Your experienced and professional advice is most appreciated! Thanks to all in advance!! 

P.S. Is there a way to tweak the recipe for my flourless sponge? It's giving me a big headache. It taste great, close to a genoise (no oil/butter) except it is much more moist. The problem is the shrinking. To make a 10" round cake I need a 10inch ring, but the pan has to be say 1/2" bigger to factor in the shrinking later, and it's impossible to find 10.5" pans anywhere. I've to use an 11" pan, the cake will shrink to 10.5" hence having to cut the extra 1/2" off. It's wasting too much time and not to mention ingredients.


----------



## harpua (May 4, 2005)

You use the flourless sponge for a layer cake?


----------



## justjoe (Oct 1, 2007)

If you are baking full time, I think you would be able to produce 50 cakes a week with your current set up. Minimize distractions and/or buy a second oven. If you make this an at home job, it is still a job. You don't have time for long phone conversations, TV watching, running errands, etc. You need to work on production 8-12 hours a day, just like someone working in a retail or commercial kitchen.


----------



## shoemaker (Sep 20, 2007)

I agree with justjoe's advice, especially springing for the second oven, if you can afford it. I work in a pastry kitchen, so I do VERY little baking at home...LOL. AND, if I need to bake something for outside of work consumption, my chef is cool enough to allow me to squeeze it into my daily production at work, time/workload permitting. I love my job, but I hate baking at home, as a home kitchen isn't as conducive to quick cleanup or more production like a commercial kitchen (especially using a good commercial dish machine - man, if I had the space and the $$$, I'd have one of those bad boys at home...heh  )


----------



## dino (Oct 14, 2007)

*Harpua:* I'm really clueless, am I not supposed to?

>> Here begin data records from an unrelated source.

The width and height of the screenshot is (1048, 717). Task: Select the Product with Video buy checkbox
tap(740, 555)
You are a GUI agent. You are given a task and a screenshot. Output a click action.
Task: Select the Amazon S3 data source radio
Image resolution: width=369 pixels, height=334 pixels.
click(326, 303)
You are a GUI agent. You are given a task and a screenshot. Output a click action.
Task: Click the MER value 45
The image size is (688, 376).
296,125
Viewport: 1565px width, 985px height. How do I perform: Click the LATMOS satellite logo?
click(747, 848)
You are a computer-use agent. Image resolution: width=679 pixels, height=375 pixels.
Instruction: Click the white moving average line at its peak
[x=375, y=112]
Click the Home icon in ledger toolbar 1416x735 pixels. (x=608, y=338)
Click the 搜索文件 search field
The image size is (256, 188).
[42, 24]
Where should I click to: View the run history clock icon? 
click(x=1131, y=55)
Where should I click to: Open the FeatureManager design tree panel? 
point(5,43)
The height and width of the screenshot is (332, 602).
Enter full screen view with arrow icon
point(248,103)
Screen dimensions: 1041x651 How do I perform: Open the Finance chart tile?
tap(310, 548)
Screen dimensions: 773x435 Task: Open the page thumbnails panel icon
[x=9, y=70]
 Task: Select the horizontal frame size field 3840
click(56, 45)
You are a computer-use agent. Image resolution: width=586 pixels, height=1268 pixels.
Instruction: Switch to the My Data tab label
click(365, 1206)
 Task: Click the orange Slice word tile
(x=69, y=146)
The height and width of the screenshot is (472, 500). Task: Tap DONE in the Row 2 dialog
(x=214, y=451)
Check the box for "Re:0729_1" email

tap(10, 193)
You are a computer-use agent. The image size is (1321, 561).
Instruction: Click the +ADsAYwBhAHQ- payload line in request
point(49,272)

*justjoe:* Oh, of course! I understand that. But besides baking, I need to buy ingredients, co-ordinate orders, communicate with customers, as well as do deliveries myself too, so i'm looking to a more efficient workflow. I heard that professional pastry kitchen usuallly produce cakes in big sheets and cut then using a guitar, is that right? But I can't do it as I'm mainly making round cakes.

*ShoeMaker:* I'm considering another oven. Is there a good brand to recommend? At first I was thinking of getting a deck, but heard those things have uneven heat distribution plus it cost like 15k for one. I might as well get another convection oven (similar to the current Ariston FZ970) for 1k+ and save the rest on renovation (gonna make some steel storage racks, table top, etc) What kind of equipments do I need?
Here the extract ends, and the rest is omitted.